The combination of irinotecan and cisplatin has been reported to show significant antitumor activity in untreated patients, with response rates ranging between 31% and 55%.[17,19,20] Dose reductions are common when irinotecan is given on a weekly schedule and cisplatin is administered once every 4 weeks. Schedules in which cisplatin is given in divided doses weekly together with irinotecan may be better tolerated and are equally effective.[21]

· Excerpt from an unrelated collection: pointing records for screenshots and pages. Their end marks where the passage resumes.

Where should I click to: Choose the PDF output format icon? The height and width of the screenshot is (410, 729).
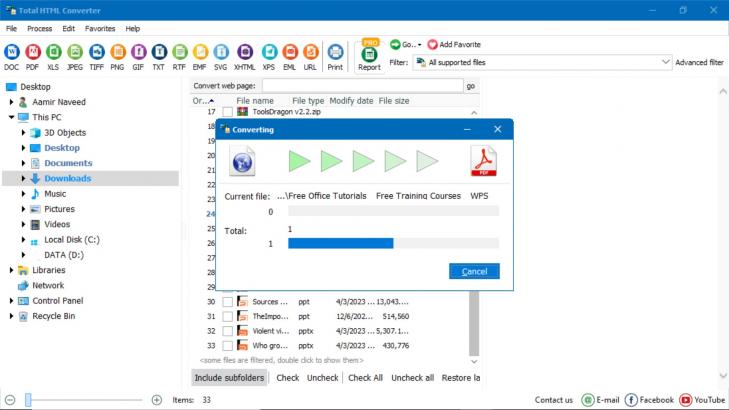[x=33, y=51]
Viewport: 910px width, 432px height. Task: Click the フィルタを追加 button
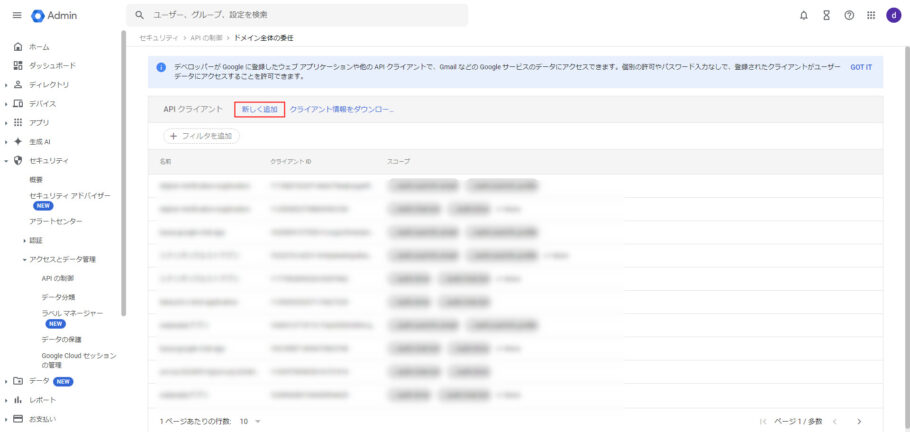(x=201, y=135)
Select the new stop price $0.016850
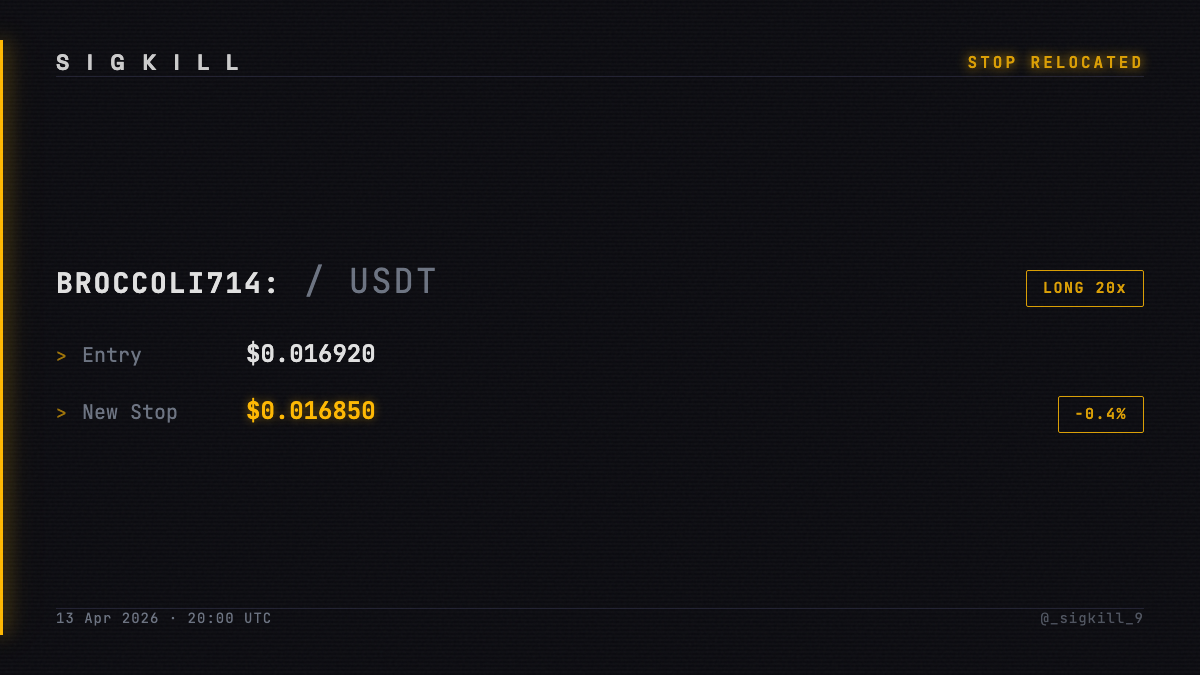Viewport: 1200px width, 675px height. point(310,411)
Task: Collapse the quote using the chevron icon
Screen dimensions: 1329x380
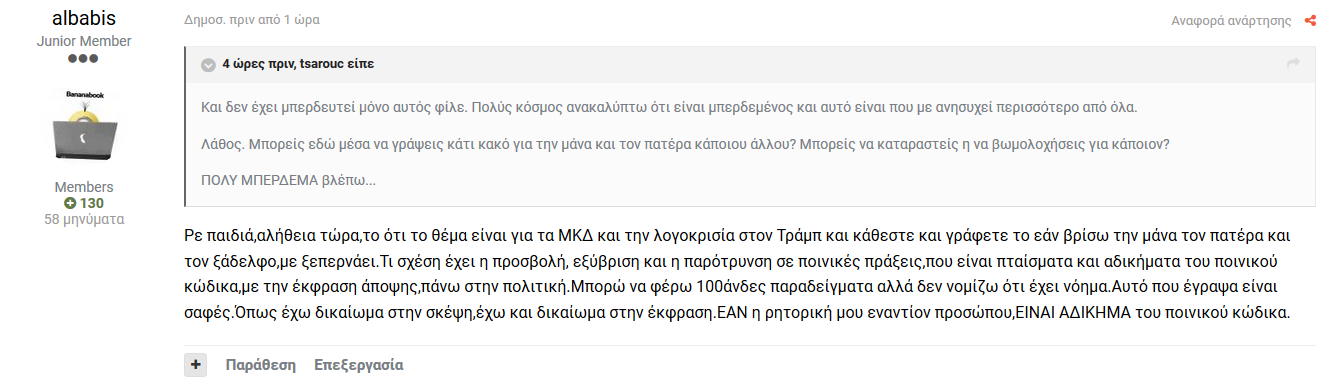Action: [208, 64]
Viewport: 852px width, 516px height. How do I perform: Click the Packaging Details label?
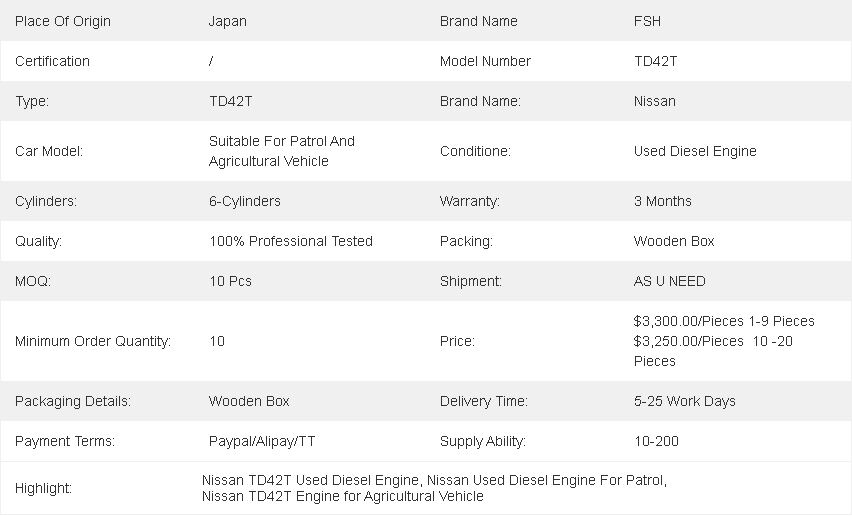(73, 401)
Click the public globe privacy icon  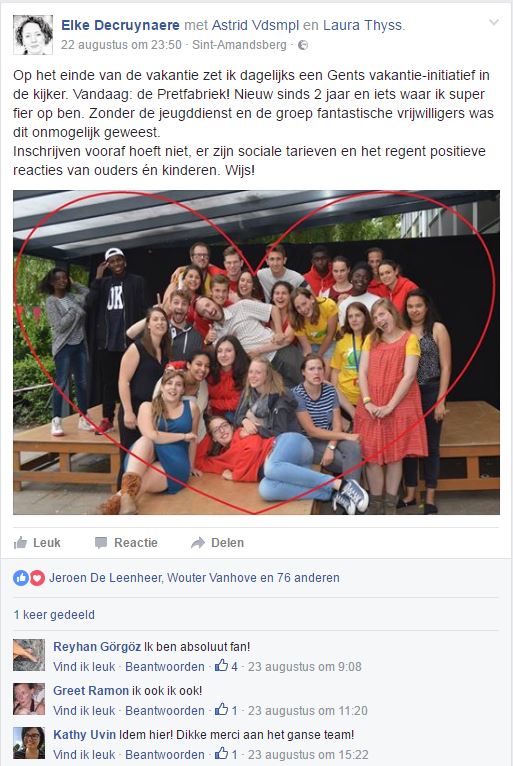tap(303, 45)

Two randomized phase III studies from Japan have compared the combination of cisplatin and irinotecan to a standard regimen in patients with previously untreated non-small-cell lung cancer. In the study by Masuda and colleagues, 398 patients were randomized to cisplatin/irinotecan, irinotecan alone, or a control arm consisting of cisplatin and vindesine(Drug information on vindesine); 378 were evaluable for response, survival, and toxicity.[22] In a study by Niho and coworkers, 203 eligible patients were evaluated for responses and toxicity to cisplatin/irinotecan or cisplatin/vindesine regimens.[23] Although no differences in survival were detected individually in these studies, an analysis that combined the data showed that patients treated with cisplatin/irinotecan had a significantly better survival at 1 year than patients treated with the controlled regimen.[24]